» DIRECTIONS
a - Duplicate everything in the bike forum thread from "e.g. http://www.gumtree.c...r-sale/88982745 (expect" down to "most do deliver...".
b - Translate this sentence from the bike forum thread into Spanish: "Though, i must find a good bike to cycle with on the back streets or road."
c - Resume the forum thread about finding a women's Dutch-style bike in London, picking up right after its last sentence.

====== SOURCE EXCERPT ======

# Womens dutch style bike



## marafi (23 Oct 2011)

Hello all,



Decided i hope to cycle to uni now. Though, i must find a good bike to cycle with on the back streets or road. So i am hoping to find a bike that is much much lower then this one. http://www.evanscycles.com/products/dawes/duchess-2011-womens-hybrid-bike-ec018638. Like 150 or 200 max. But very similar, in style such as the skirt guard and basket. Post pictures please and needs to be in London only. I will hopefully pick it up.


Regards,



Marafi. P.s still looking for a folding bike too either of them if given a good price.


----------



## vickster (23 Oct 2011)

Have you looked on Gumtree or ebay (making sure you check the provenance of the bike)

e.g. http://www.gumtree.c...r-sale/88982745 (expect sold but they do appear)

or http://www.ebay.co.u...=item35b6205383 (although sounds like the rider had an off, it's on gumtree too so could haggle more easily than fleabay)


----------



## funnymummy (23 Oct 2011)

Try Ebay, lots of New, cheapish ladies bikes on there, if you only want something to get to Uni & bcak on (ie not racing or long tours) then one of these might be ideal, and most do deliver...

====== DATA ======

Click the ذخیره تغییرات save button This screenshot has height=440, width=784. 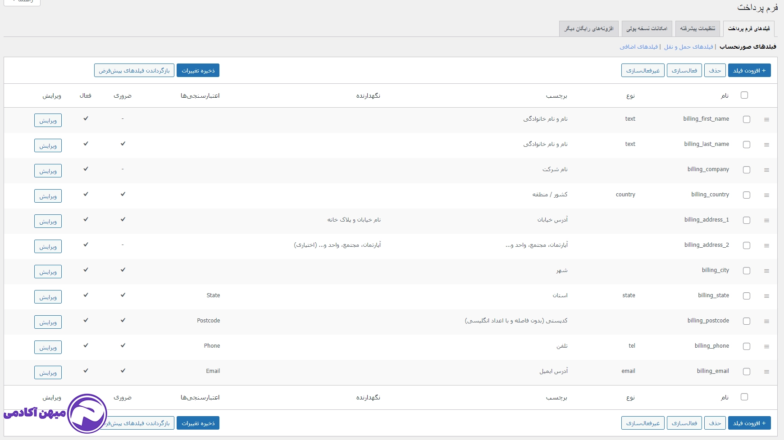198,70
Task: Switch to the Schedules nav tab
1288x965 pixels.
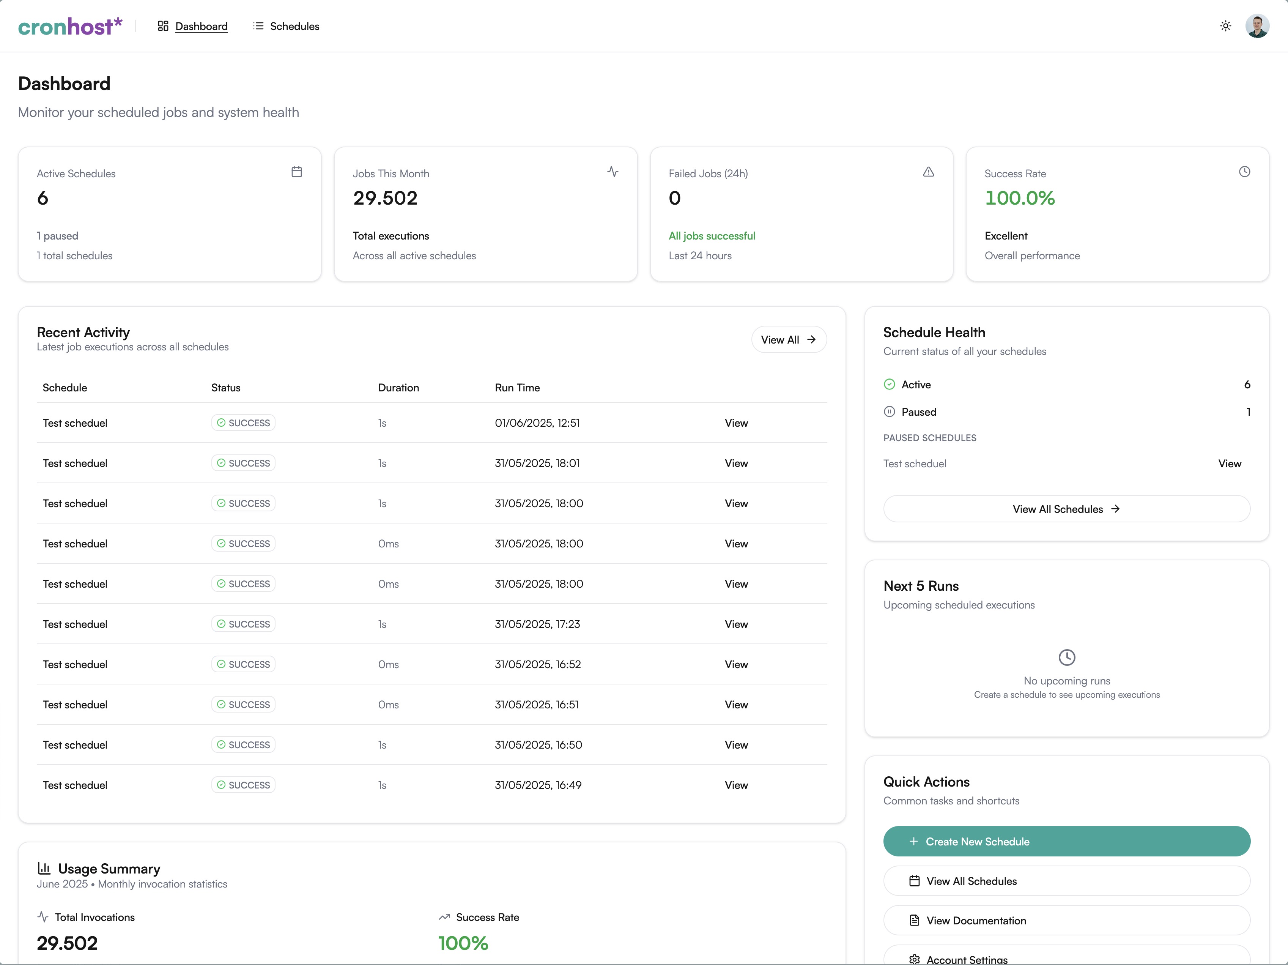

======

» RESPONSES TO THE TASKS
a -
e.g. http://www.gumtree.c...r-sale/88982745 (expect sold but they do appear)

or http://www.ebay.co.u...=item35b6205383 (although sounds like the rider had an off, it's on gumtree too so could haggle more easily than fleabay)


----------



## funnymummy (23 Oct 2011)

Try Ebay, lots of New, cheapish ladies bikes on there, if you only want something to get to Uni & bcak on (ie not racing or long tours) then one of these might be ideal, and most do deliver...

b - Aun así, tengo que encontrar una buena bicicleta para circular por las calles secundarias o por la carretera.

c -
[font="'Comic Sans MS"]ladies bikes[/font]


----------



## Noodley (23 Oct 2011)

I thought you got a folding bike?


----------



## marafi (23 Oct 2011)

Thank you for all your help. Im still looking for both bikes.


----------



## vickster (23 Oct 2011)

Decathlon do folders too I think


----------



## vickster (23 Oct 2011)

They have one for £100 at the mo! http://www.decathlon.co.uk/b-fold-20-id_8186827.html OK single speed, no gears but presumably ok for round town


----------



## marafi (24 Oct 2011)

Many thanks vickster. I am not very good with gears on bikes. So i think ill just get them both without gears.



Regards,



MArafi.


----------



## Noodley (24 Oct 2011)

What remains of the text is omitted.